Дом, где жила Наташа, представлял из себя старинный купеческий сруб, с шатровой кровлей, рубленный в лапу и обшитый «ёлочкой». Окна выходили в заросший палисад – на улицу, где ходил единственный в нашем районе «10-й» автобус. Мы же обретались ближе к окраине, за школой. Когда-то вместо школьного футбольного поля был овраг, рассекавший посёлок надвое. Тут стояли бараки, а глубже – хибарки и запруды для кирпичного завода, который по мере использования глины передвигался на восток. В самой школе во время войны размещался госпиталь. Когда в актовом зале показывали кино, раненые через окна подтягивали на связанных простынях мальчишек. В коридоре госпиталя лежал матрос – ни рук, ни ног, мешок с кочерыжкой; как-то сердешный попросился на воздух, на свет, посадили его на подоконник, а он вздохнул и – вниз головой туда, где тополёк, а нынче вековой тополь…
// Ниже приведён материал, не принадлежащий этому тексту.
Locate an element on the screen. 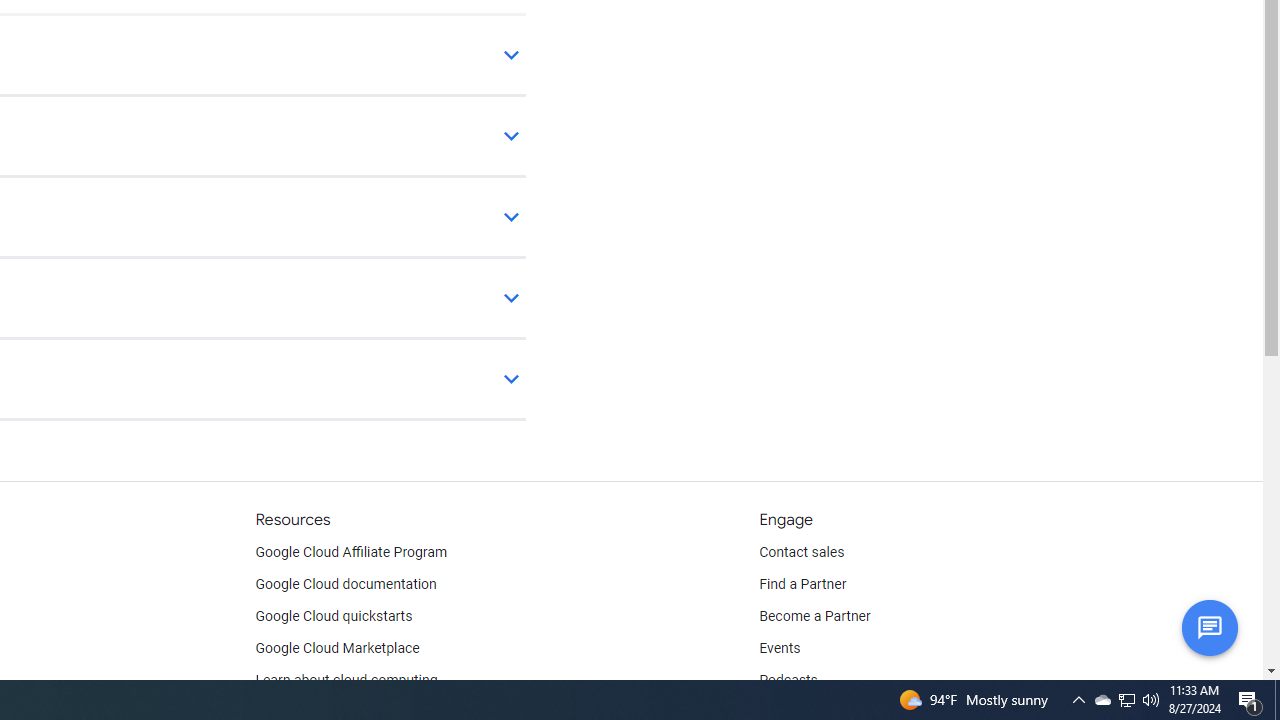  'Podcasts' is located at coordinates (787, 680). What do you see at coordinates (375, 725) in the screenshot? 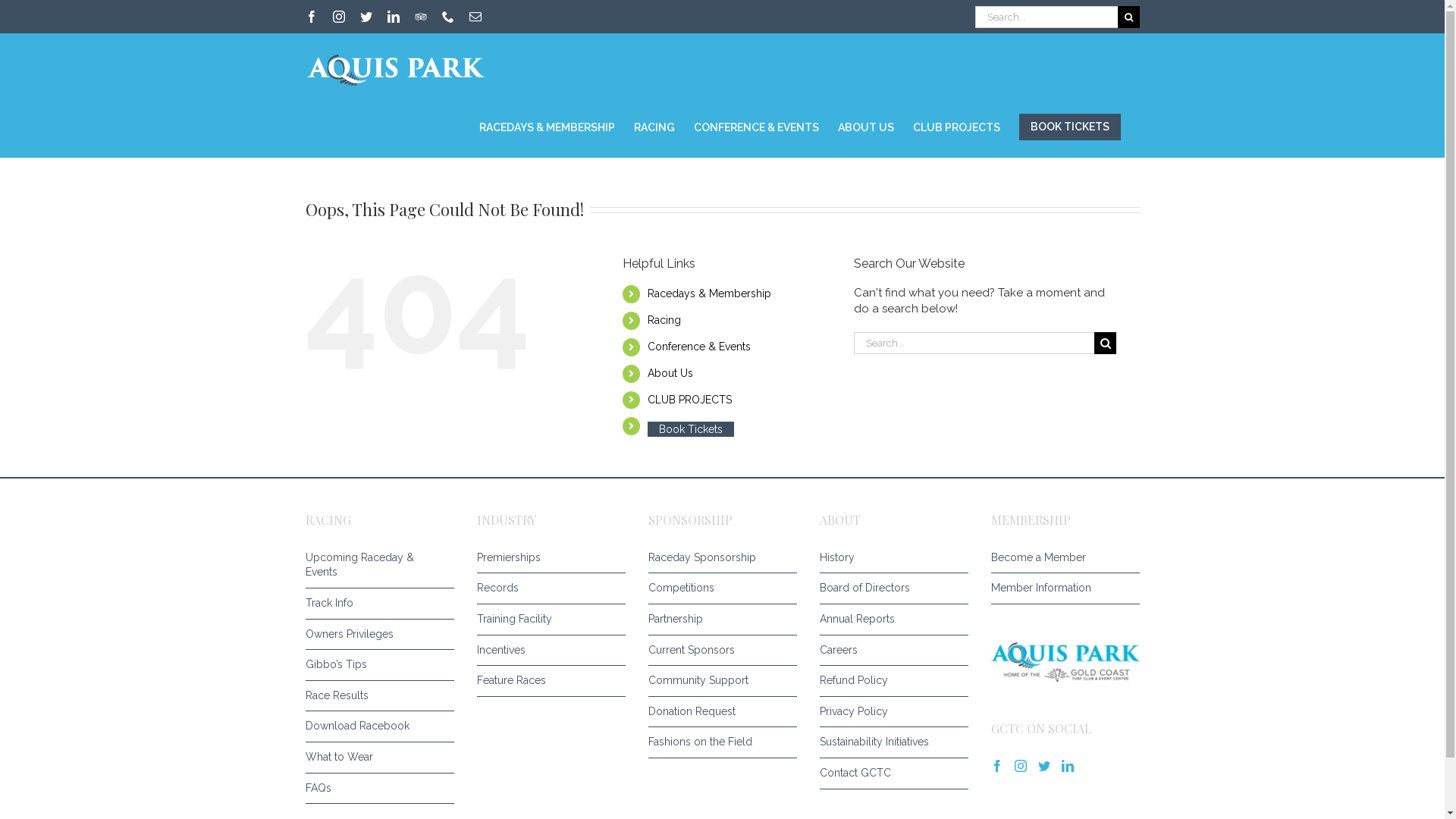
I see `'Download Racebook'` at bounding box center [375, 725].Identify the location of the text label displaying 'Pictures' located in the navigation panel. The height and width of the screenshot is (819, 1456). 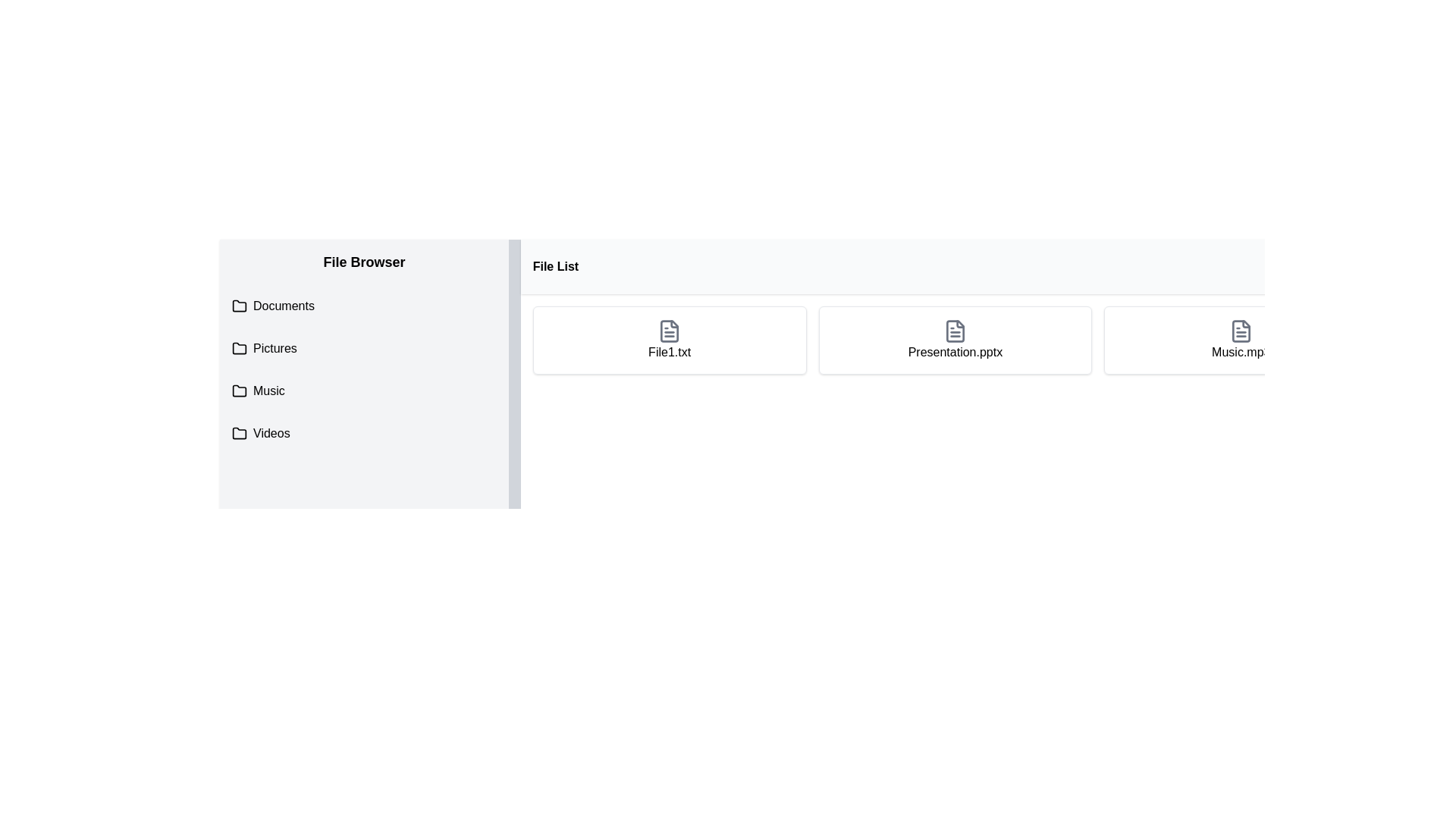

За школой, в глубине посёлка, в брошенной запруде находилась госпитальная свалка, между грязных бинтов и склянок мальчишки находили и ковыряли палками ампутированные конечности. Недалеко стояли землянки, где жили беженцы. Местные девчата работали в госпитале и брали себе в мужья калек. На детской памяти – моя фронтовая улица: скрип прочных кож и сухих древес, притороченных к культям.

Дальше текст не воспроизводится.